> [What is required]: When a line in the entries below contains the word "Umroh", copy that line.

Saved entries
***
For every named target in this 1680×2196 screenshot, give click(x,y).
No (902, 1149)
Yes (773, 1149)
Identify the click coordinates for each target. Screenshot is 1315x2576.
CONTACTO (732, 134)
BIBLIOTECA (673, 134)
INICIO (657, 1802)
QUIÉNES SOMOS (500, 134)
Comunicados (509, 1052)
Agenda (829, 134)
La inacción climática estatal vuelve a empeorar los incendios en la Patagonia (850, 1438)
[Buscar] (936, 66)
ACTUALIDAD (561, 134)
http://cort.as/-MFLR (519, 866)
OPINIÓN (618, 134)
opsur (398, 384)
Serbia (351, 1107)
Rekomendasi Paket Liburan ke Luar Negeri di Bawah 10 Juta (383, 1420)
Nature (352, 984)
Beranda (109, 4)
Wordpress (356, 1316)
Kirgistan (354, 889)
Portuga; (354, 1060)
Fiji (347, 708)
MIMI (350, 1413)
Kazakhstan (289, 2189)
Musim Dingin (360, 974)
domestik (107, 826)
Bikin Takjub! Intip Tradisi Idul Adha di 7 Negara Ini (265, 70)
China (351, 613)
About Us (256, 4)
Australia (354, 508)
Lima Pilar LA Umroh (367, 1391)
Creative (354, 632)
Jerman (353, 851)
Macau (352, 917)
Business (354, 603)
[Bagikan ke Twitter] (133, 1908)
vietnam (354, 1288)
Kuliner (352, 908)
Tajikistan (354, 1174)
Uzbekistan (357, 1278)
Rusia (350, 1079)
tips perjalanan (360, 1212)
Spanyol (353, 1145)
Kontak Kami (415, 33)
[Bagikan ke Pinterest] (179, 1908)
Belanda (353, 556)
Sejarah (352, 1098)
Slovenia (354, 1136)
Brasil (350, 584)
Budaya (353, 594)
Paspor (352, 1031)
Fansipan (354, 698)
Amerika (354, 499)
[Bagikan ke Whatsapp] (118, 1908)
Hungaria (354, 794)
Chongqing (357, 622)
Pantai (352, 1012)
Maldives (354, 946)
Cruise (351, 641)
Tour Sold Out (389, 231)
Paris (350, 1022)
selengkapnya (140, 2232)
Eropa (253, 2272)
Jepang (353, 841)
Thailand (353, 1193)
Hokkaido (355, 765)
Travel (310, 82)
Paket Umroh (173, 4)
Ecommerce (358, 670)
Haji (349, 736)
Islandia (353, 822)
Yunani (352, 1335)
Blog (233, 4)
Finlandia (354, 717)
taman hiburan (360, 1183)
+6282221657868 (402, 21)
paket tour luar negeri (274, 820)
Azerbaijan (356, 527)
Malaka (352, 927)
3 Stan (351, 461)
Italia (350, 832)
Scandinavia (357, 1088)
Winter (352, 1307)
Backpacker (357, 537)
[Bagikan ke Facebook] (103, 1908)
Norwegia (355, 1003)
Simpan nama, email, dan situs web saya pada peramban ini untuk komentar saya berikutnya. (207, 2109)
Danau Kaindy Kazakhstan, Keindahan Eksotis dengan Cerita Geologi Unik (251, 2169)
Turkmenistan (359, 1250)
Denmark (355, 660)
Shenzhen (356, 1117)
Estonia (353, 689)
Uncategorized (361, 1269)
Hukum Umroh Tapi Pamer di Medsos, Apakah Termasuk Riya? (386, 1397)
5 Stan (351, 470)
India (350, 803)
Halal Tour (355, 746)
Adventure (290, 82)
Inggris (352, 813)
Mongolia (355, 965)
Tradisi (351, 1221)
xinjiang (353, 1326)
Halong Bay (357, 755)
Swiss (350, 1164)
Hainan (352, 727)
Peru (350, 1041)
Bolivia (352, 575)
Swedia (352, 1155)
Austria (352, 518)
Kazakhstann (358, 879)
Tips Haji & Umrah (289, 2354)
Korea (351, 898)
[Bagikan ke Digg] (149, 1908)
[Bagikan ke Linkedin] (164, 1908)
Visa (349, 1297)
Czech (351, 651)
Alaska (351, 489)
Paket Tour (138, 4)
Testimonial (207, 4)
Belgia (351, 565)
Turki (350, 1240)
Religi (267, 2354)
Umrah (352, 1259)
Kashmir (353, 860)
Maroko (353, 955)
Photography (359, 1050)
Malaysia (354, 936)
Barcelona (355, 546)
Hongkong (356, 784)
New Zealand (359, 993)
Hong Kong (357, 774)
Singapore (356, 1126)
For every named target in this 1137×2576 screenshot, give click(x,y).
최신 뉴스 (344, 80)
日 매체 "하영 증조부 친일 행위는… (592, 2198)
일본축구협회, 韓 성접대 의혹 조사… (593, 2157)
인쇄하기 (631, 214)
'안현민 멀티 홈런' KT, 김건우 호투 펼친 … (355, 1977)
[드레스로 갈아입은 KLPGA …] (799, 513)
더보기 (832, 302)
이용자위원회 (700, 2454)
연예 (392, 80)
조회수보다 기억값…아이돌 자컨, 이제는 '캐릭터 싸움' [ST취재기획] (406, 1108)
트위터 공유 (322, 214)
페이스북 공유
***
> [Answer for the task]:
Lima Pilar LA Umroh (367, 1391)
Paket Umroh (173, 4)
Hukum Umroh Tapi Pamer di Medsos, Apakah Termasuk Riya? (386, 1397)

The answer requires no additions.